By Michael Alan Prestwood

Author and Natural Philosopher

02 Feb 2019
Published 7 years ago.
Updated 2 weeks ago.

Book: The Bloudy Tenent of Persecution

1644

In 1644, Williams published The Bloudy Tenent of Persecution. Historians consider it his most famous work. He wrote Bloudy after arriving in London in midsummer 1643. It was on sale by July 15, 1644. It is a fierce attack on religious and political intolerance in both Old England and New. He advocated for free thought and belief because he felt that punishing those that did not believe was not part of his faith and government should be separate from religion. Roger advocated for a “hedge or wall of Separation between the Garden of the Church and the Wilderness of the world” in order to keep the church pure. His ideas raised questions and challenges but his ideas endured over time.

By Michael Alan Prestwood. Then end.

SEPARATION OF POWERS

From chapter 24 of “30 Philosophers” by Michael Alan Prestwood.

The following passage talks about the importance of checks and balances in our history and how it’s used to prevent tyranny. I’ve been asked why I included Roger Williams among these 30 great thinkers, this is partly why…
On the philosophy of politics and law is the story of the separation of powers as formalized by Roger Williams, John Locke, and Montesquieu.

Montesquieu was born in 1689, six years after Roger Williams passed and the same year Locke published his “Two Treatises of Government.”

Late in life, in 1748, when Montesquieu was 59, he published his seminal work, “The Spirit of the Laws.” In this work, Montesquieu argued that for the preservation of individual liberty and the prevention of tyranny, political power must be distributed among different branches of government: executive, legislative, and judicial.
This framework was grounded in the ideas that human nature is easily corruptible and concentrating power is dangerous. It embodies the philosophical idea of checks and balances. It ensures that no single authority goes unchecked.
Montesquieu extended the ideological foundation laid by Williams and Locke. In 1644, Roger Williams helped forge a check and balance between the state and church. Williams, whose fervent advocacy for religious freedom and separation of church and state, challenged the idea of concentrated power.
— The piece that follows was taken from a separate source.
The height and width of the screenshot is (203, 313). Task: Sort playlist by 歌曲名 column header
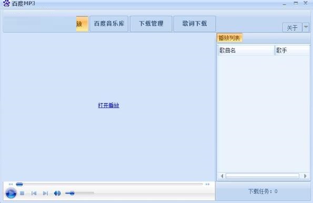click(x=246, y=50)
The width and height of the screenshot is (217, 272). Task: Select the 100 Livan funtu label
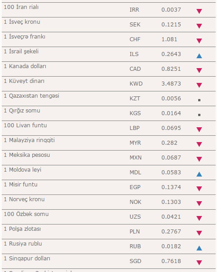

John Locke, in his 1689 “Two Treatises of Government,” evolved the separation of legislative and executive powers, emphasizing the importance of checks and balances to prevent abuses of power. In essence, Locke’s idea was to modify the existing parliamentary system raising the importance of the legislative branch. He wanted parliament to be able to check their King.

It was Montesquieu, in 1748, who explicitly articulated the separation of powers into legislative, executive, and judicial complete with checks and balances.

In 1776, the American colonies declared their independence, and the American Constitution was born, a living testament to these philosophical ideas.

The lesson taught endures: power must always be checked.